The Prince thanked the hare for its advice. He lifted the rock from its place, and there beneath it lay the golden bridle and the golden whistle. The Prince took up the bridle, and at once the whole glade was filled with light; and no wonder, for the bridle was studded with precious stones and glittered like the sun. He raised the whistle to his lips and blew upon it loud and clear.

At once, from far away in the forest, came a loud sound of neighing, and of galloping hoofs. The wild horse was coming. On and on it came, nearer and nearer. Its eyes shone like coals of fire, and the leaves were withered on either side of it because of its fiery breath.

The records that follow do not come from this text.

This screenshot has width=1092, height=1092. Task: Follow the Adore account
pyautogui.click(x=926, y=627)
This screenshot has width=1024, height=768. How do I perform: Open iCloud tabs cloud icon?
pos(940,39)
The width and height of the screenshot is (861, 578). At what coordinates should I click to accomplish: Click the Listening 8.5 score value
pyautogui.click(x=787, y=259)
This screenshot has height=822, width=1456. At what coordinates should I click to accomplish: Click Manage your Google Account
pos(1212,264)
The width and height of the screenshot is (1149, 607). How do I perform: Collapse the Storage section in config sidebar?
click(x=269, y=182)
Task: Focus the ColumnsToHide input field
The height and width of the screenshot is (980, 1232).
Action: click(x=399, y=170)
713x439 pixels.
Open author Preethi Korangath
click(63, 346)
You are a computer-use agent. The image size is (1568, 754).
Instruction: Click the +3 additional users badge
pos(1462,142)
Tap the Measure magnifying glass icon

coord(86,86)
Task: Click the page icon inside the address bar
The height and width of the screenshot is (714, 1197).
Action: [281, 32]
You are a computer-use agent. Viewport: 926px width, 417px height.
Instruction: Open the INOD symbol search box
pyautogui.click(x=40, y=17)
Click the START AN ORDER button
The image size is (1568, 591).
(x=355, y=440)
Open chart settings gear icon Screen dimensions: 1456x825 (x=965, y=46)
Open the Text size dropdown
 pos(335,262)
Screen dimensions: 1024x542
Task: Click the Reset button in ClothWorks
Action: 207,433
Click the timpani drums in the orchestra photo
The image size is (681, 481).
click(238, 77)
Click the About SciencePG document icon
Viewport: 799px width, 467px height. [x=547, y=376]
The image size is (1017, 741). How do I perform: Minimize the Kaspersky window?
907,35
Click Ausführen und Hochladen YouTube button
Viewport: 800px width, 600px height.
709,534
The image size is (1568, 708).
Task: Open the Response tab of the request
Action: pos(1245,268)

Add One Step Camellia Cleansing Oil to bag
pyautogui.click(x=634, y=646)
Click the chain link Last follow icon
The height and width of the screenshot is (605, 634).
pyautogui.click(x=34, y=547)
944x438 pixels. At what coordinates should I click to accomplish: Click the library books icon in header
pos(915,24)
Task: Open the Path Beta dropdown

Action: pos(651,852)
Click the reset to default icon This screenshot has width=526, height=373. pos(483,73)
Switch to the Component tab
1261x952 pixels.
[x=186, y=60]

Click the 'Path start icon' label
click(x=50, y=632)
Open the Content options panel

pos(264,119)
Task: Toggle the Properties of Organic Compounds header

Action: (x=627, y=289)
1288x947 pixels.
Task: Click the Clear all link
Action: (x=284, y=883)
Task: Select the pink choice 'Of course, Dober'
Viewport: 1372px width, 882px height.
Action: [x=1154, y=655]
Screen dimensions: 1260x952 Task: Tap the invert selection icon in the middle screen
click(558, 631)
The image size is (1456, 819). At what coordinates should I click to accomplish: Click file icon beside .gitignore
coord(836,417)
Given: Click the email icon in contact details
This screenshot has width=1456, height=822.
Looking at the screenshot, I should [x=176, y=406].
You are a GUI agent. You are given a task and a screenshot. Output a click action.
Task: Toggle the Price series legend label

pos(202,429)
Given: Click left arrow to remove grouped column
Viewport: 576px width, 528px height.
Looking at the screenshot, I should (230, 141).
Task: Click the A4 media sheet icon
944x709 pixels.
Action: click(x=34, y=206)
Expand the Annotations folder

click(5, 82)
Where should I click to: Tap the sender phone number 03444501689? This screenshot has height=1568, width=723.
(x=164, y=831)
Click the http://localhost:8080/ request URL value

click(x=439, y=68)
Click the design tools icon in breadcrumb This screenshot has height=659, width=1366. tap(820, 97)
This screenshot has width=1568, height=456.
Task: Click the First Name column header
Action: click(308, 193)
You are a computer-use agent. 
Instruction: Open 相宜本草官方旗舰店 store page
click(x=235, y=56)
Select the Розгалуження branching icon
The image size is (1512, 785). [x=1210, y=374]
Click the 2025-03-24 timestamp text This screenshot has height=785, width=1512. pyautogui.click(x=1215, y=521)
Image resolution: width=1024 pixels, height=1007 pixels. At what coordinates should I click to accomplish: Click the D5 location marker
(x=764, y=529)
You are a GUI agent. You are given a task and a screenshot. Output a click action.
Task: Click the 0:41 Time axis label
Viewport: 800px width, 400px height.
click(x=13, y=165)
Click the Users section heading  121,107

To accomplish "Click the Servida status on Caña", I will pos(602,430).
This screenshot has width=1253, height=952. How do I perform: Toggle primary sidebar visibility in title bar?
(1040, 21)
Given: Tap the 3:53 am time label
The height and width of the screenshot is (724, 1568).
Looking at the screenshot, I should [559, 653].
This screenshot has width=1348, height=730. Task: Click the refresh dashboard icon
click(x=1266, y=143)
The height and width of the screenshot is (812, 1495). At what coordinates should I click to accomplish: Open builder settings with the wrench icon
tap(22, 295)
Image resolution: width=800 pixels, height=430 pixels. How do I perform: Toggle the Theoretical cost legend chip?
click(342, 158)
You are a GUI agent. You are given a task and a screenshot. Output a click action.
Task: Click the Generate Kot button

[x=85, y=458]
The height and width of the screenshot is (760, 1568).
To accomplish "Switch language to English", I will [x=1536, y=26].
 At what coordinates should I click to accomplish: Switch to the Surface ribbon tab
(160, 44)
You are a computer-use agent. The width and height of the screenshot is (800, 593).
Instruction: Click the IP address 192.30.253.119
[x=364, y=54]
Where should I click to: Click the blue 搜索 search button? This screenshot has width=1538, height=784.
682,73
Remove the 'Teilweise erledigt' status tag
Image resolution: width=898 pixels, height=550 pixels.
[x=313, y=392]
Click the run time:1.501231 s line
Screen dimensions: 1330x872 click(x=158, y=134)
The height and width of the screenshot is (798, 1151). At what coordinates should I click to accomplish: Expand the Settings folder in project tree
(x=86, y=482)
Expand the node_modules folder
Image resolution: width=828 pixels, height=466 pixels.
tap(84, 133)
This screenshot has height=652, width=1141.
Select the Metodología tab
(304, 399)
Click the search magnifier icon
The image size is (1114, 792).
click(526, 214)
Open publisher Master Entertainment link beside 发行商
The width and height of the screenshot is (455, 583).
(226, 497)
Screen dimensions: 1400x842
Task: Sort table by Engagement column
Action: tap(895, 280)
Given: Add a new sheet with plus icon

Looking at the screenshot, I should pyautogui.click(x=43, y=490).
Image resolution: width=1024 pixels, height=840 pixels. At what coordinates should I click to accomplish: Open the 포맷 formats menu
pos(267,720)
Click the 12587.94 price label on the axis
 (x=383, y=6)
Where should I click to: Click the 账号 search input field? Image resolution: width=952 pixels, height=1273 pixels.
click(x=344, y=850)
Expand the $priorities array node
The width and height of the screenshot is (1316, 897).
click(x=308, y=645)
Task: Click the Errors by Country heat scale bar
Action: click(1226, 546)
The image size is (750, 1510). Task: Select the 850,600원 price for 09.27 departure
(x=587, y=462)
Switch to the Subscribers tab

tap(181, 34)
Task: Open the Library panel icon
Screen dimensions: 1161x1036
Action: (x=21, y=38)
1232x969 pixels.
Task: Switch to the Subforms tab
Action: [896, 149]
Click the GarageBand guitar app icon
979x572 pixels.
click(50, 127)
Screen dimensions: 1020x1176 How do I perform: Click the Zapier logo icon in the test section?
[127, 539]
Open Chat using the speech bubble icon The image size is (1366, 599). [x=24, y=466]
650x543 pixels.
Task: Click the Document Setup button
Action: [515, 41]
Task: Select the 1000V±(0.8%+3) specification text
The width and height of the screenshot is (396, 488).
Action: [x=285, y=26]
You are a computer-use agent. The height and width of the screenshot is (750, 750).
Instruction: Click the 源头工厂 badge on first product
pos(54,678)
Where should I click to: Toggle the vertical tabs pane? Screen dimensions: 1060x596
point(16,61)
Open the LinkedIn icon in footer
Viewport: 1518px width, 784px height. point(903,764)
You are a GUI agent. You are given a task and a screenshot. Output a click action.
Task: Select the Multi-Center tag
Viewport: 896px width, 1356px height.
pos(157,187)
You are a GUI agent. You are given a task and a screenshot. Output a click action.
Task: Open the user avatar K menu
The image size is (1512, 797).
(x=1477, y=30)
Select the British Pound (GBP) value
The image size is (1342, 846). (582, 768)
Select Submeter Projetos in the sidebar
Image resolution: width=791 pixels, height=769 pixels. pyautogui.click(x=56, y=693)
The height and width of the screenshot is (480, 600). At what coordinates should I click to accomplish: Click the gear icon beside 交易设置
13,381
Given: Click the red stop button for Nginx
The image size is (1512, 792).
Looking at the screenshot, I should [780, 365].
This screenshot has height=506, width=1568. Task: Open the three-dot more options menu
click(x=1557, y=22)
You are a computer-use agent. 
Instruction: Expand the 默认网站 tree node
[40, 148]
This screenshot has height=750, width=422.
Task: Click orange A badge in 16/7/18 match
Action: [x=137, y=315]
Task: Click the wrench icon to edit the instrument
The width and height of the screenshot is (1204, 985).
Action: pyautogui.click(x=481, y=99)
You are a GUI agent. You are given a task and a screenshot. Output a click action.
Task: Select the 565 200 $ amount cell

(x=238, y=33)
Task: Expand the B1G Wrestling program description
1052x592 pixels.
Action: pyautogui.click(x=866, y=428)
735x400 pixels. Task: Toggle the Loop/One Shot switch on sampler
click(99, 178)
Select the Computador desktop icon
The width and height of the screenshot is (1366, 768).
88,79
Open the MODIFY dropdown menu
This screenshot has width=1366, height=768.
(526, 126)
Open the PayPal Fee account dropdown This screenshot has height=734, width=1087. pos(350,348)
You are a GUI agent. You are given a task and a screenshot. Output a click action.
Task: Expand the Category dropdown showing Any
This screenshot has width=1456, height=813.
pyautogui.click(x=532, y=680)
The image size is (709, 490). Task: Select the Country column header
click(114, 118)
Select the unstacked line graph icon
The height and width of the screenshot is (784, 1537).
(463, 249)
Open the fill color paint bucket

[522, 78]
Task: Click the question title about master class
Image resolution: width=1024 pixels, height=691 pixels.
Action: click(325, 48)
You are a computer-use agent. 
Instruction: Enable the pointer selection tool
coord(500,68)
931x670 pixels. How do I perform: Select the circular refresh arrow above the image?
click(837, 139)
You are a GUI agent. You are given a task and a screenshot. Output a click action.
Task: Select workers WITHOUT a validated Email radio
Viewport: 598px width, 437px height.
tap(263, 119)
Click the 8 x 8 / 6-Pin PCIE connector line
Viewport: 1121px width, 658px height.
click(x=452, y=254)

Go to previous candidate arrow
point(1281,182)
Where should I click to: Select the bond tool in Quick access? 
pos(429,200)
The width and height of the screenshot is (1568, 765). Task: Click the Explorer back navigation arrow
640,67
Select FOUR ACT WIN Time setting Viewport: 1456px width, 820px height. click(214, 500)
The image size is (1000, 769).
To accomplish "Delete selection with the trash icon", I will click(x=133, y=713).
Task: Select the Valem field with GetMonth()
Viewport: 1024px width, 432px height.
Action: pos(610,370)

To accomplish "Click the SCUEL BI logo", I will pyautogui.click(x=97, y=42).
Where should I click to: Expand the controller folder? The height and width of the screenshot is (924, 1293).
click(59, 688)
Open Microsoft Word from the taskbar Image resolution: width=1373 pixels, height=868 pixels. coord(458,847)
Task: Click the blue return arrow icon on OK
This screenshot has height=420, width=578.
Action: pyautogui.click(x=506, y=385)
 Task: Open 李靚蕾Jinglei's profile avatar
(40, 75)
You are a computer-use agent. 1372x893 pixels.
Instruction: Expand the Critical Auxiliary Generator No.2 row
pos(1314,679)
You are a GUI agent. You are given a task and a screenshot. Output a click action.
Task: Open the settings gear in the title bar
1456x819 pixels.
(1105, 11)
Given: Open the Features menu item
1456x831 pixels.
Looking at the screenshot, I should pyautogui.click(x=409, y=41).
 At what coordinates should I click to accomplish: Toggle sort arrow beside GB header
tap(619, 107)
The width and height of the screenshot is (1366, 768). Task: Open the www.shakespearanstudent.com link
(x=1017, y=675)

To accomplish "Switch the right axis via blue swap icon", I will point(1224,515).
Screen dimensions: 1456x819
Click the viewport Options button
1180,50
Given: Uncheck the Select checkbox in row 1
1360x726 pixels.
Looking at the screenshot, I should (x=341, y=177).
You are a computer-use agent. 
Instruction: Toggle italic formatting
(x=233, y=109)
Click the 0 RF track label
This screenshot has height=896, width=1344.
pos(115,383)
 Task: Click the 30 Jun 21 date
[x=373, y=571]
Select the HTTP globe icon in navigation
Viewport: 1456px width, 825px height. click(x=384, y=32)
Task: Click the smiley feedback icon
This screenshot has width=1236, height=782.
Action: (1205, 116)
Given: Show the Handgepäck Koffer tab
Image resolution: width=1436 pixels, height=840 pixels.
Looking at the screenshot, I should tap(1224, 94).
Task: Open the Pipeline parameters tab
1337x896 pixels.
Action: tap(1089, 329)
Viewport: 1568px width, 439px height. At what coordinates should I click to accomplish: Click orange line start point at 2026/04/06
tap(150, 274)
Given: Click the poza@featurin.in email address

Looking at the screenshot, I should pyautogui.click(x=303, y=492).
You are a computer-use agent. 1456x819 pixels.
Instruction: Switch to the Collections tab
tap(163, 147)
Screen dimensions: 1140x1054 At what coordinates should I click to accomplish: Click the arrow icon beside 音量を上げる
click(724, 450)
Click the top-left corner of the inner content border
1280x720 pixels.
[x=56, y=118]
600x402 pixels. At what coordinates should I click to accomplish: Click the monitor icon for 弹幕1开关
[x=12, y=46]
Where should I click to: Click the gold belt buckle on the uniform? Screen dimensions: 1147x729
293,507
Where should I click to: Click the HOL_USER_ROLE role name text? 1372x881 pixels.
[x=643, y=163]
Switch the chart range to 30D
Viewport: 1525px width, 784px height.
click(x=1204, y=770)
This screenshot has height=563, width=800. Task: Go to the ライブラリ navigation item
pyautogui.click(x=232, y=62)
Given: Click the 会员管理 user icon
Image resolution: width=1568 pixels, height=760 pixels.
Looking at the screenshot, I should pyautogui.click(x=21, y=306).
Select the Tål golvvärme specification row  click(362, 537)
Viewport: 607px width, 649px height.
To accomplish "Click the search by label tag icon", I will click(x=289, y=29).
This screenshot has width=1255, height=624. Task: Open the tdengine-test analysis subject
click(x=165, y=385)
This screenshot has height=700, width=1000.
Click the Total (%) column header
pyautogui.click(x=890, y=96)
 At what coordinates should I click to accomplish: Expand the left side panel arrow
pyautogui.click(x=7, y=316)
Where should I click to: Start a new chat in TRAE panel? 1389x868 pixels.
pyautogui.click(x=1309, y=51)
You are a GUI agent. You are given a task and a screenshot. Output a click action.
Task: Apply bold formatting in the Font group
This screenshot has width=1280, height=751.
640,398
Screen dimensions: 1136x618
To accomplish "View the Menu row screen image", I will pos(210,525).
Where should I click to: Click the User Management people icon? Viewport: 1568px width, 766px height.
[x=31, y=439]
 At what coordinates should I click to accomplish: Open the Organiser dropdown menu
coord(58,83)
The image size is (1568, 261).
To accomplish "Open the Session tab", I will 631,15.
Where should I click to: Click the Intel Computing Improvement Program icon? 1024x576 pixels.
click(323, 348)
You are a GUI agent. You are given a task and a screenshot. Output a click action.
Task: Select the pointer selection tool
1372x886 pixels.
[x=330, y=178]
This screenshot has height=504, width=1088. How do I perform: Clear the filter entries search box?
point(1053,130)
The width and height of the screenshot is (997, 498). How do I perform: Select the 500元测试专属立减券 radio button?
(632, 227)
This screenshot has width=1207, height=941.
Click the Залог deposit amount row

It rushed at the Prince as though it would tear him to pieces; but he was ready for it, and as soon as it was near enough he threw the bridle over its head. At once the fire faded from its eyes. Its breath grew quiet, and it stood there as gentle and harmless as a lamb.

“Master,” it said to Dobrotek, “I am yours now. Whatsoever you wish me to do, I will do, and I will bear you wherever you wish to go.”

“First, then,” said the Prince, “I wish you to carry me to the mountain where I can find the Sword of Sharpness.”

“Very well, Master, I will do so. But before we start on such a dangerous adventure as that you should be properly armed. Do you enter in at one of my ears and go on until you come out of the other.”

At once it seemed to the Prince as though the horse’s ear were a great cave opening out before him. He entered in and went on and on, though it was very dark there in the horse’s head. Presently he saw another opening before him, and that was the horse’s other ear. He came out through it and found himself in the forest again, but now he was clothed as a warrior prince should be, in shining armour, and he held a sword in his hand.

“That is right,” said the horse. “Now mount and ride, for we have far to go.”

So the Prince said good-bye to the friendly hare and thanked it again. He mounted upon the horse’s back and away they went like the wind. Soon they were out of the forest, and the dark was left behind them. On they went and on they went, until they came within sight of a smoking mountain; there the horse stopped.

“Master,” said he, “do you see that mountain in front of us and the smoke that rises over it?”

Yes, the Prince saw it.

“That smoke is the breath of the dragon that guards the Sword of Sharpness. Just now he is awake, and if we were to venture within reach he would soon scorch us to cinders with his breath. There are, as the hare told you, only a few short minutes at midday when he sleeps, and when we may approach him safely. To gain the sword I must, in those few minutes, cross the plain before us and climb the mountain. Only I, who go like the wind, could do such a thing, and even for me it will be difficult. We may both lose our lives in the attempt.”

“Nevertheless, we must try it,” said the Prince, “for unless I can gain the sword, and free the Princess from the dwarf, life is worth nothing to me.”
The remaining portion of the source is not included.